Campus Watch

Sister Ross’ Legacy

SEATTLE TIMES, Oct. 29 — Sister Kathleen Ross is making a big difference in the lives of disadvantaged minority students in Washington state.

Sister Ross has served as president of Heritage University in Toppenish, Wash., since it was founded 25 years ago.

The college, with an enrollment of less than 2,000, has the highest proportion of minority and low-income undergraduates in the state. Some 53% are Hispanic, while 11% are American Indians. And 90% of undergraduates qualify for federal financial aid.

“The university defies categorization,” the Seattle Times said about Heritage. “Although it’s private, its philosophy and tuition resemble that of a public university. It’s within the Yakama Nation reservation yet is managed independently from the tribe, an arrangement unique in the U.S. It’s nondenominational but is run by a Roman Catholic nun — a woman who won a $335,000 MacArthur Foundation genius grant, then gave the money to students through scholarships and other programs.”

And Sister Ross continues to support her school with her own checkbook: She donates all but $15,000 of her annual $143,000 salary to Heritage, making her one of the university’s biggest donors.

Religious Revival

THE GEORGETOWN HOYA, Oct. 31 — Georgetown students are sharing in a national trend toward greater religious interest on campus.

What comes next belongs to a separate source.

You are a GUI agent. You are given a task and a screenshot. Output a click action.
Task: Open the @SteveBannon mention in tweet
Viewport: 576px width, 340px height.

A study in the October 2006 issue of the Journal of College and Character reported that U.S. college students are becoming more engaged spiritually.

According to Jesuit Father Timothy Godfrey, Georgetown’s director of campus ministry, the trend can be seen among the university’s Catholic students in rising attendance rates at Mass and confession and increased membership in the Knights of Columbus and the Catholic Daughters.

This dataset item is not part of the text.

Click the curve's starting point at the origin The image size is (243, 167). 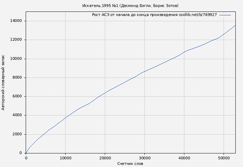(26, 153)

Non-Catholic chaplains on campus also see a renewed interest in faith.

“If you look at the participant in Masses or … in Muslim services, without doubt, you see an increased participation,” Georgetown’s Muslim chaplain, Yahya Hendi, told the Hoya. “I have seen more questions about religion in the last year than I have in the last three years.”

Pernicious Play

ST. PAUL PIONEER PRESS, Nov. 3 — Archbishop Harry Flynn of the Archdiocese of St. Paul and Minneapolis has joined with Minnesota’s other Catholic bishops in asking University of Minnesota President Robert Bruininks to reconsider the staging of an anti-Catholic play.

“The Pope and the Witch,” a satire that depicts the Pope as a paranoid drug addict, is slated to be staged at the university next March.

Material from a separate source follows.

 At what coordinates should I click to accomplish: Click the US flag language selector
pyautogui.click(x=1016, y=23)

Archbishop Flynn met with Bruininks Nov. 1 to discuss the play and other issues.

Dennis McGrath, spokesman for the Archdiocese of St. Paul and Minneapolis, told the Pioneer Press that the state’s bishops “have to stand up for the faith.”

Said McGrath, “They can’t be silent in a case like this and won’t be.”

Legal Smarts

AVE MARIA SCHOOL OF LAW, Nov. 3 — For the third time in the last four years, Ave Maria School of Law graduates have earned top marks on the Michigan Bar exam.

Ninety-six percent of Ave Maria graduates who took the bar exam for the first time in July 2006 passed, the best rate of any law school in the state. In 2003 and 2004, Ave Maria grads earned top passage rates of 93% and 100%.

The 2005 class placed second statewide with 86%.